La Decisione della Corte di Cassazione
La Settima Sezione Penale della Corte di Cassazione ha dichiarato il ricorso inammissibile. La decisione non è entrata nel merito delle questioni sollevate (la colpevolezza o le attenuanti), ma si è fermata a un livello preliminare, di natura puramente processuale. La Corte ha condannato il ricorrente al pagamento delle spese processuali e al versamento di una somma di tremila euro in favore della Cassa delle ammende, una conseguenza diretta della declaratoria di inammissibilità.

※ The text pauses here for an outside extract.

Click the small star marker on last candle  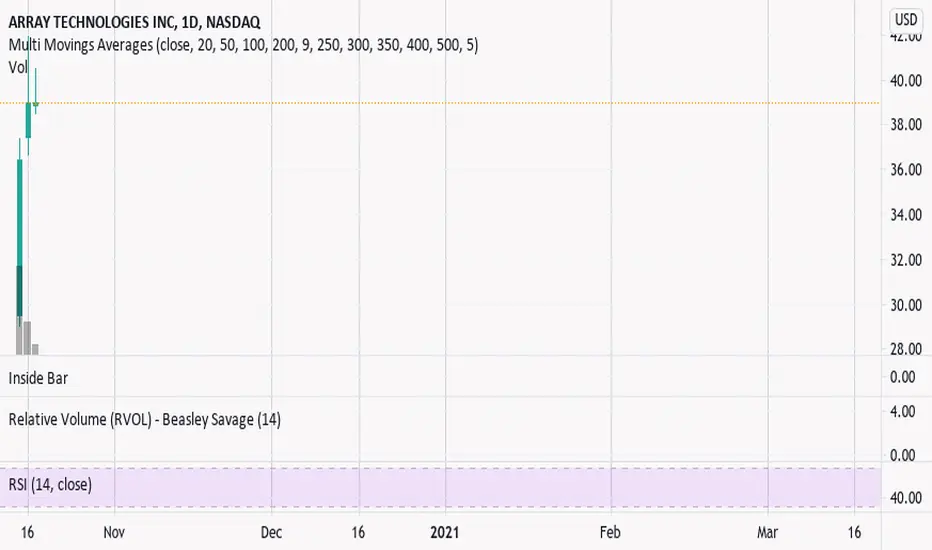(36, 105)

Le motivazioni: la cruciale specificità del ricorso
Il fulcro della decisione risiede nella motivazione. I giudici hanno rilevato che i motivi di ricorso erano del tutto privi dei requisiti di specificità imposti, a pena di inammissibilità, dall’articolo 581 del Codice di Procedura Penale. Secondo la Corte, l’atto di impugnazione presentava soltanto “deduzioni generiche”, senza una “puntuale enunciazione delle ragioni di diritto giustificanti il ricorso” e senza i necessari riferimenti alla motivazione della sentenza impugnata.

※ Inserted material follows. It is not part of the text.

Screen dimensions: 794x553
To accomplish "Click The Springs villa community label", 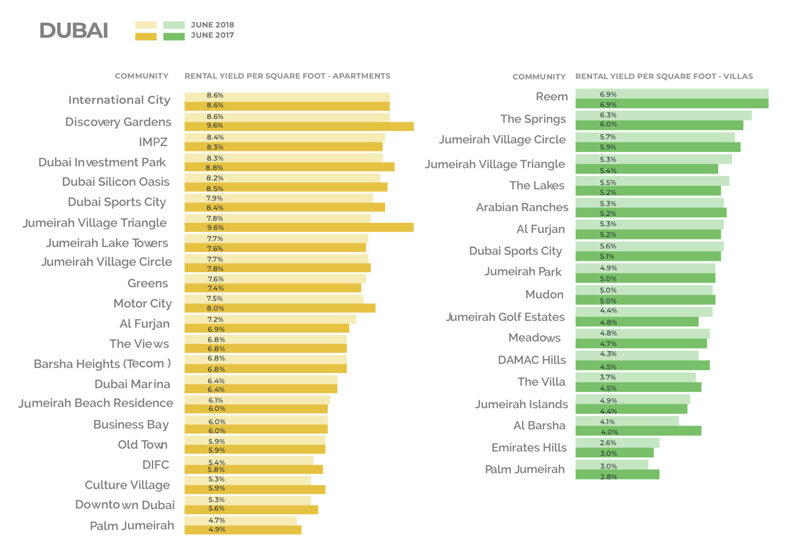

In altre parole, il ricorrente non aveva spiegato in modo chiaro e dettagliato quali fossero gli errori commessi dalla Corte d’Appello e perché, secondo la legge, la decisione dovesse essere annullata. Questa genericità ha impedito al giudice dell’impugnazione di “individuare i rilevi mossi ed esercitare il proprio sindacato”. La funzione del requisito di specificità è proprio quella di delimitare il campo del giudizio di legittimità, consentendo alla Corte di Cassazione di concentrarsi su errori specifici e non su una generica richiesta di rivalutazione del caso.
Le conclusioni
Questa ordinanza è un monito per tutti gli operatori del diritto. La redazione di un ricorso per cassazione non è un mero atto formale, ma richiede un’analisi rigorosa e puntuale della sentenza che si intende impugnare. È indispensabile che ogni doglianza sia supportata da argomentazioni giuridiche precise e da riferimenti specifici ai passaggi della motivazione contestata. In assenza di tale rigore, il rischio concreto è che il ricorso venga respinto in rito, con conseguente condanna alle spese e a una sanzione pecuniaria, senza che le ragioni di merito vengano neppure prese in considerazione.
Perché il ricorso è stato dichiarato inammissibile?

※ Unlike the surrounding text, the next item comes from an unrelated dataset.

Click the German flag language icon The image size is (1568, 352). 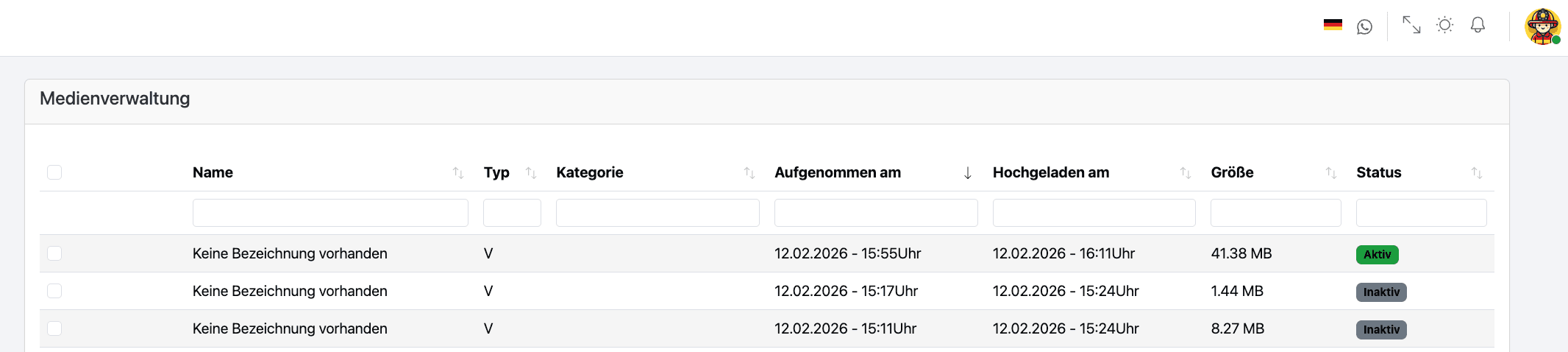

Il ricorso è stato dichiarato inammissibile perché i motivi presentati erano generici e privi della specificità richiesta dall’art. 581 del codice di procedura penale, non consentendo al giudice di individuare le censure mosse alla sentenza impugnata.
Cosa significa che un ricorso è privo di ‘specificità’?
Significa che l’atto non enuncia in modo puntuale le ragioni di diritto che giustificano l’impugnazione e non contiene riferimenti precisi alla motivazione della sentenza che si contesta, limitandosi a lamentele generiche.
Quali sono le conseguenze per il ricorrente quando un ricorso viene dichiarato inammissibile?
Il ricorrente viene condannato al pagamento delle spese processuali e di una somma di denaro (in questo caso, tremila euro) in favore della Cassa delle ammende.